Many of the Introverts I work with tell me they’re tired of pretending to be something they’re not in an attempt to fit in. Worse than that, some realise that they are being inauthentic to the point of compromising their values.
Now we know that we are all capable (to greater or lesser degrees) of flexing our behaviour appropriately, but it’s the constant expectation to be more extraverted that is really taking its toll on Introverts.
So what are the big ‘pretends’ we’re often engaging in?
· Pretending to stay engaged in meetings and teamwork when our batteries are running out
and what we really need to do is go somewhere quiet to recharge.
· Pretending to agree with a decision because we know we won’t be given the time we need
to reflect and reach our own conclusions.
· Pretending to enjoy the chatter of friends and colleagues when our heads are already full
to bursting. We often stay in there in case we’re thought of as rude or standoffish.
· Pretending to be OK with open plan office set-ups when the people and general noise is
so distracting that we can’t focus effectively on our work
· Pretending to be alright and wearing a ‘game-face’ when we’re actually not OK!
How many of those have you employed yourself?
Introverts may also pretend in order to protect and defend our need for replenishment.

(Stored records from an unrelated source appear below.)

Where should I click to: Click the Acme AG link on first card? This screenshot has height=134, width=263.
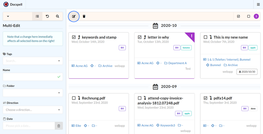click(x=81, y=66)
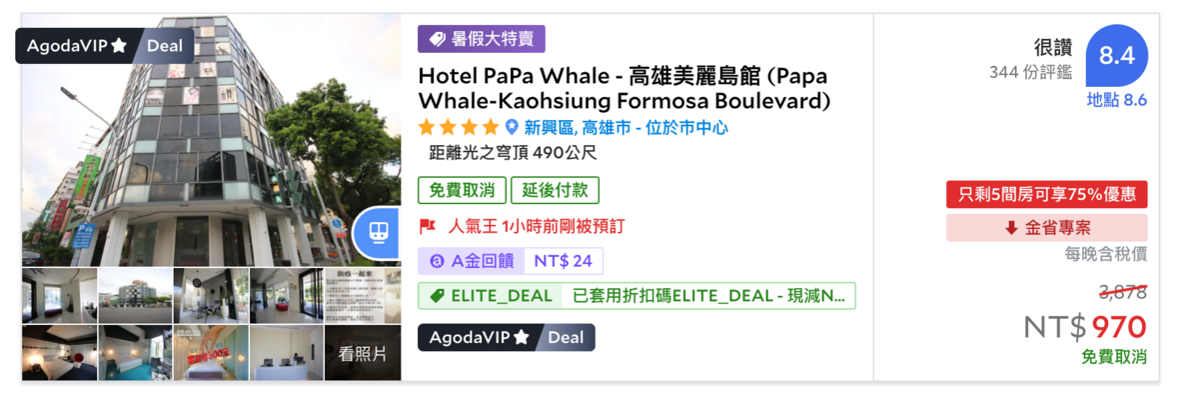The width and height of the screenshot is (1199, 393).
Task: Click the 只剩5間房可享75%優惠 red banner
Action: [x=1047, y=194]
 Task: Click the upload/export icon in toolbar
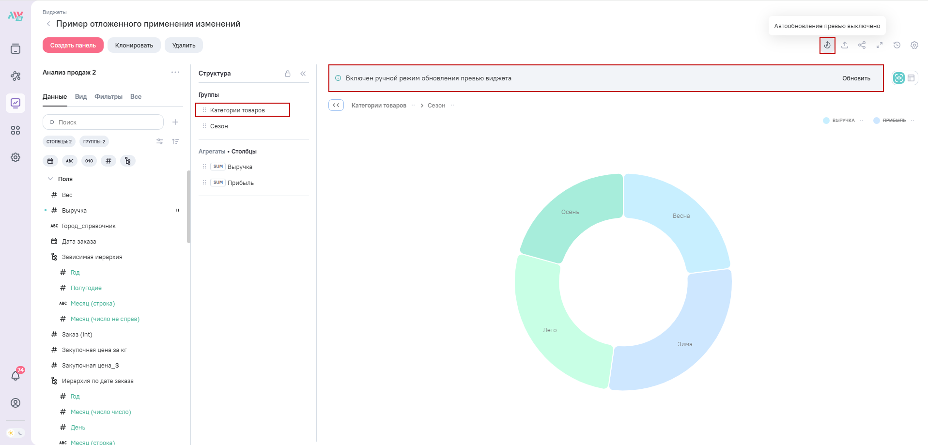tap(845, 45)
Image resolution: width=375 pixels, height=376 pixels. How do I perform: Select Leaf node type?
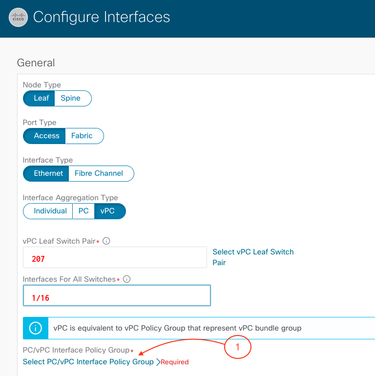pos(41,98)
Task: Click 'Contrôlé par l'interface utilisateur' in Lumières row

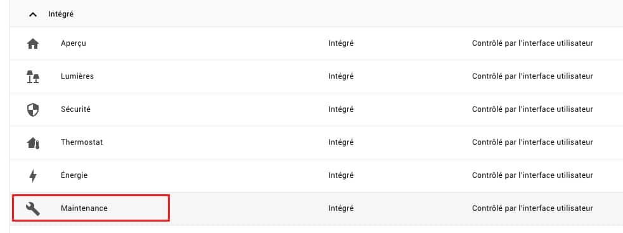Action: click(532, 76)
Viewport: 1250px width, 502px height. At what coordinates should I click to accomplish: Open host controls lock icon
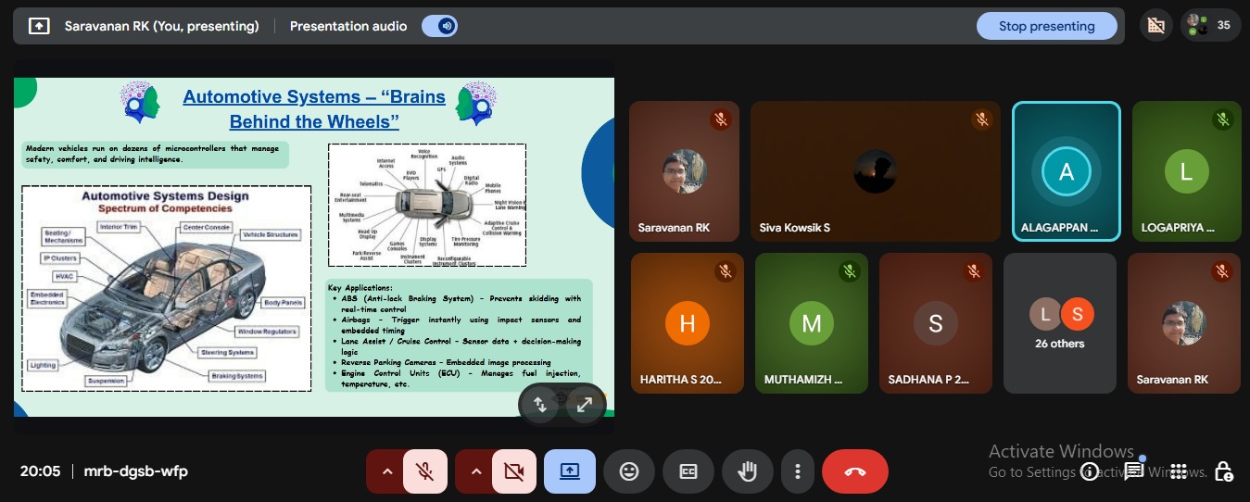point(1223,471)
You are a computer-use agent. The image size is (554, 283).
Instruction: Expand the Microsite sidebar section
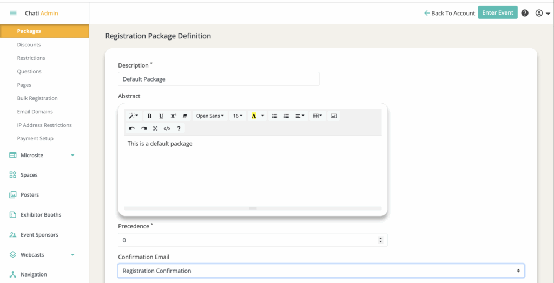click(72, 156)
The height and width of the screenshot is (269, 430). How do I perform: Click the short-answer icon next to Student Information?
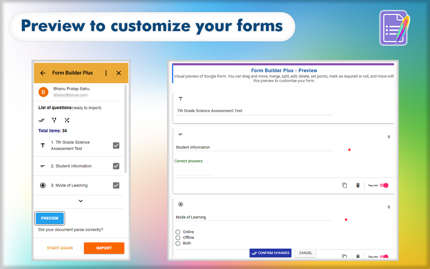(43, 166)

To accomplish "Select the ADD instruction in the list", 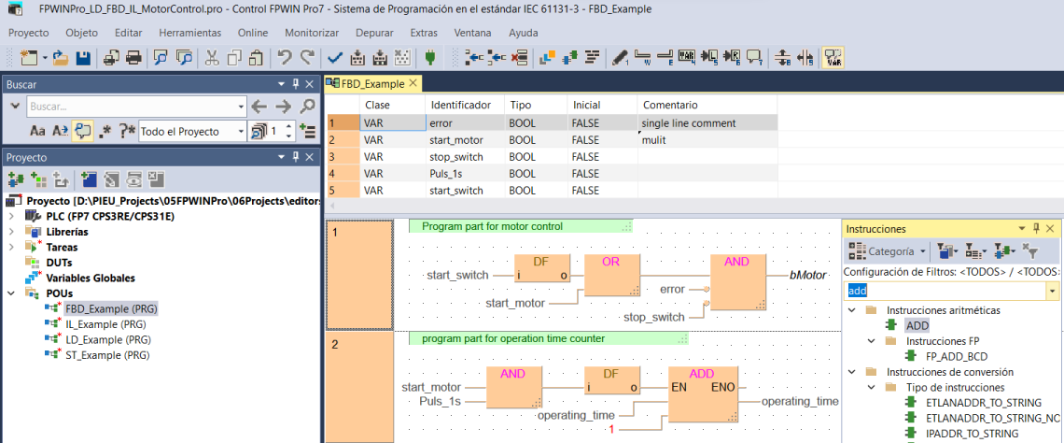I will coord(917,325).
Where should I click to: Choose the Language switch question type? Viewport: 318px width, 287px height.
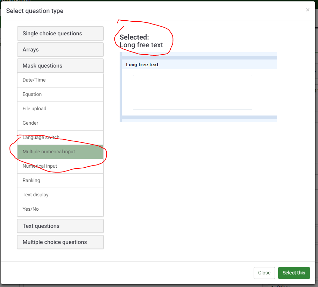click(x=60, y=138)
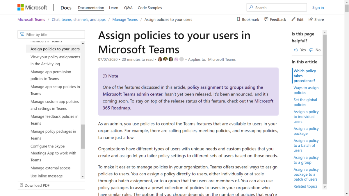Open the Code Samples menu item
The image size is (349, 196).
150,8
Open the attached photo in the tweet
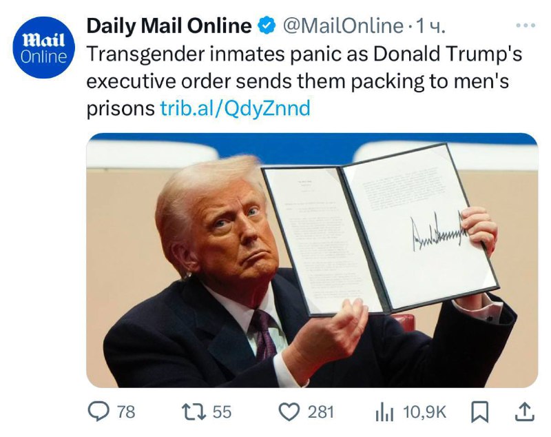 [312, 260]
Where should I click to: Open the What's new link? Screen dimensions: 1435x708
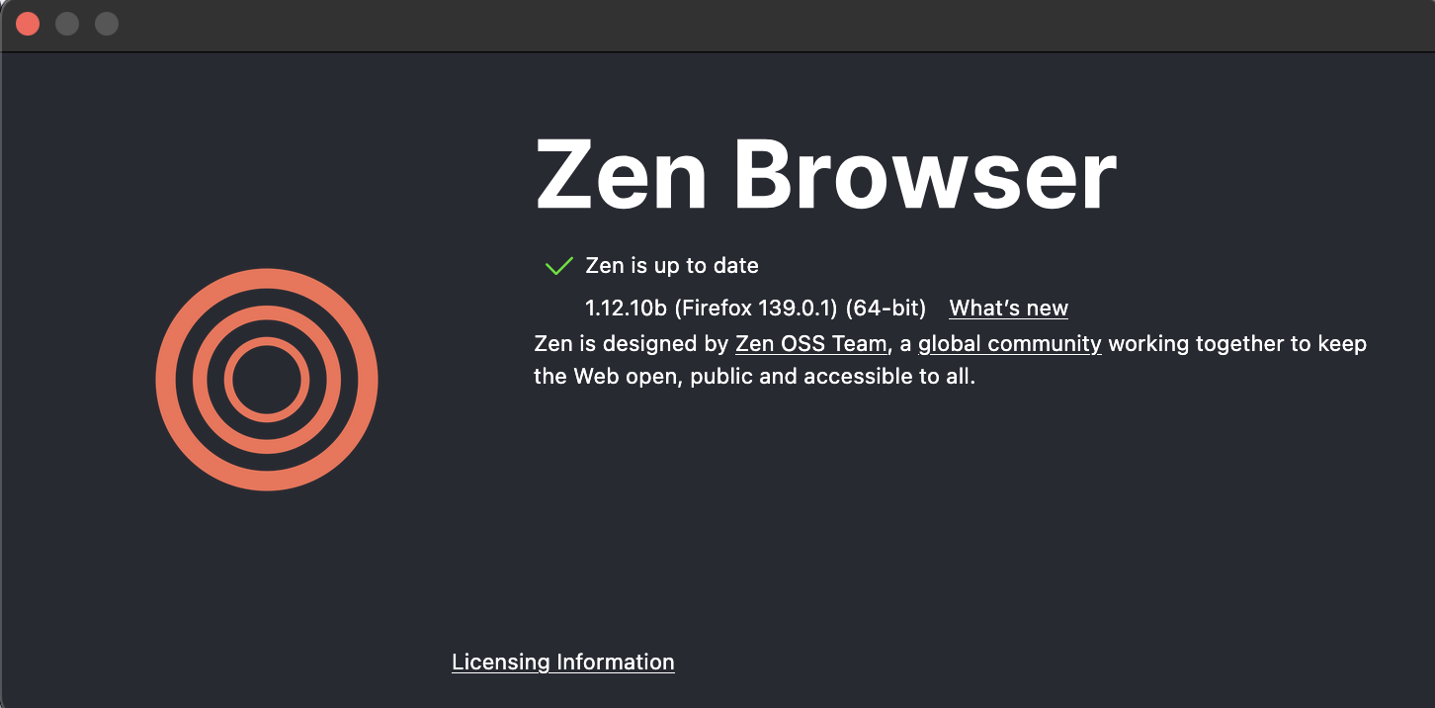tap(1008, 309)
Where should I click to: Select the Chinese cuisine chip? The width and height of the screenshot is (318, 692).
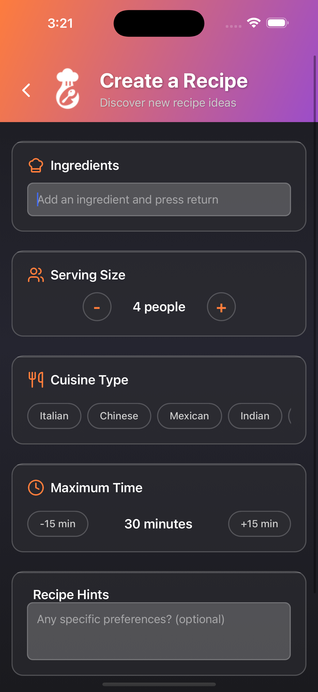pyautogui.click(x=119, y=416)
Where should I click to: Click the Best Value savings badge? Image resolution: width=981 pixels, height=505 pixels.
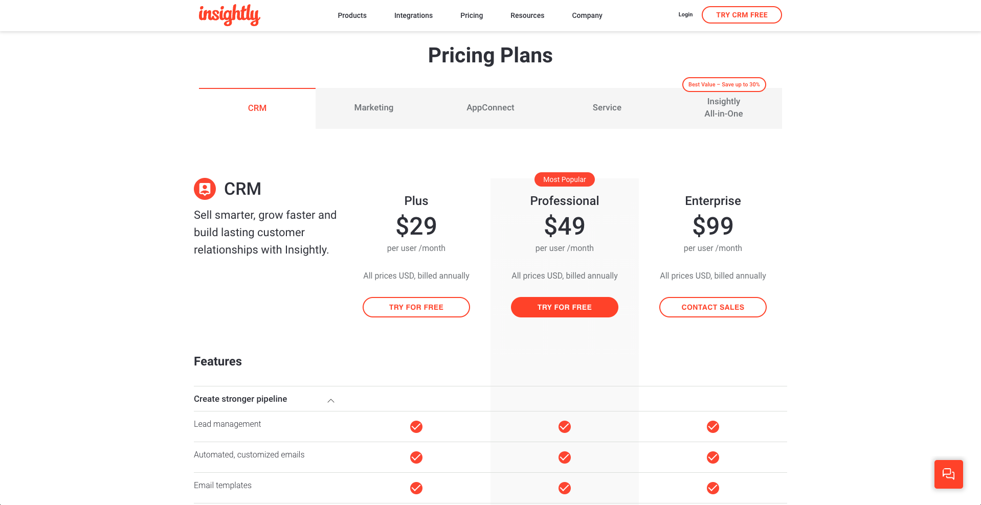coord(724,84)
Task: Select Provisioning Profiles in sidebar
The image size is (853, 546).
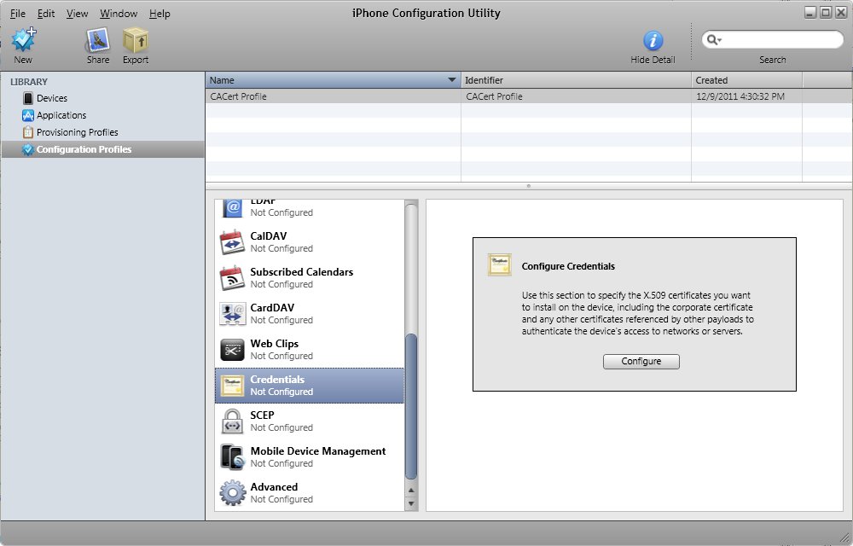Action: click(x=77, y=132)
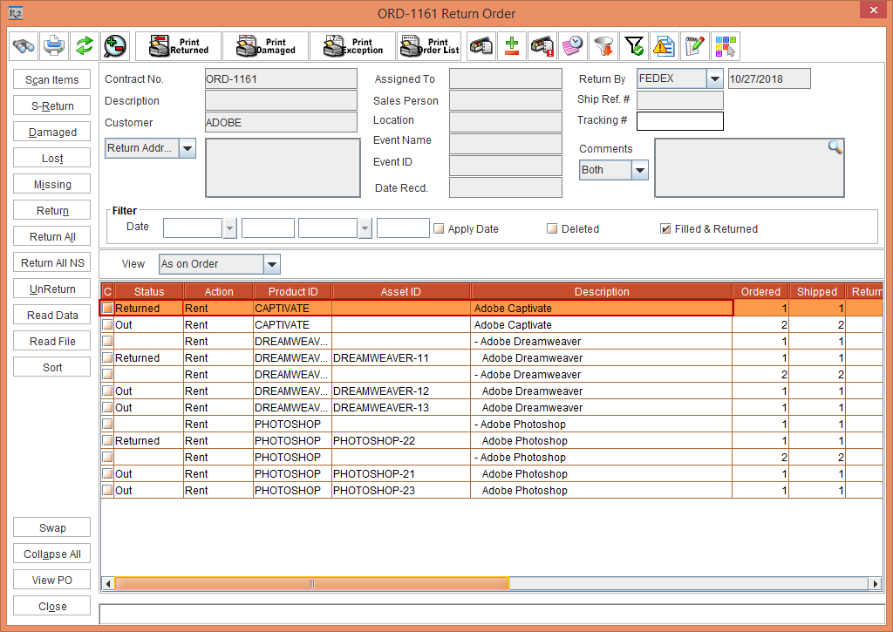893x632 pixels.
Task: Click the binoculars search icon
Action: click(x=24, y=45)
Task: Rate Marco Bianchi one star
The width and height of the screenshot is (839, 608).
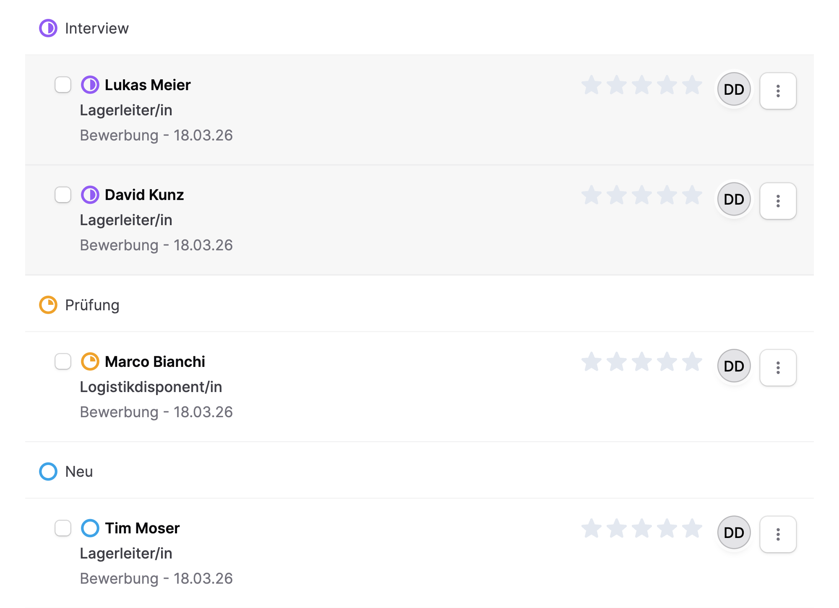Action: (591, 362)
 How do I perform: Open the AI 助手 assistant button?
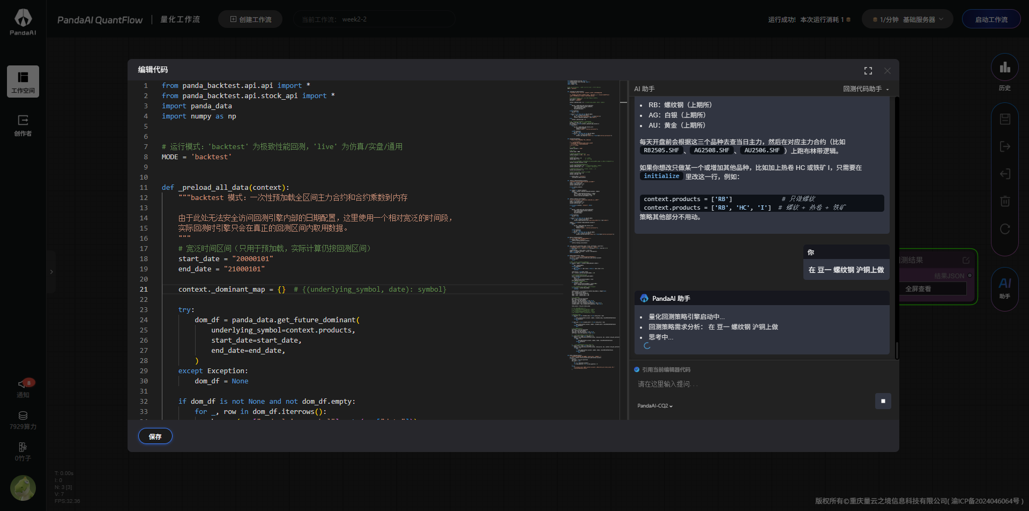[1004, 288]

· We pretend to be out when the doorbell rings
· We pretend to be busy when invited to social events
· We screen calls and only selectively answer texts
· We accept invitations to social events knowing that we’ll decide on the day depending on
how charged our batteries are.
Recognise any of these?
We often feel guilty about these actions but either feel we can’t explain our needs to others or when we’ve tried, we’ve been judged harshly.
So, what’s the answer? In simple terms it’s to stop pretending. Our work at Flourishing Introverts enables positive Introverts to identify, own and confidently use our introversion qualities. The benefits of this guided process include real diversity and better balance in the workplace, enhanced self-esteem and self-worth for the individual plus the relief of being able to ask for what they need without fear, shame or guilt.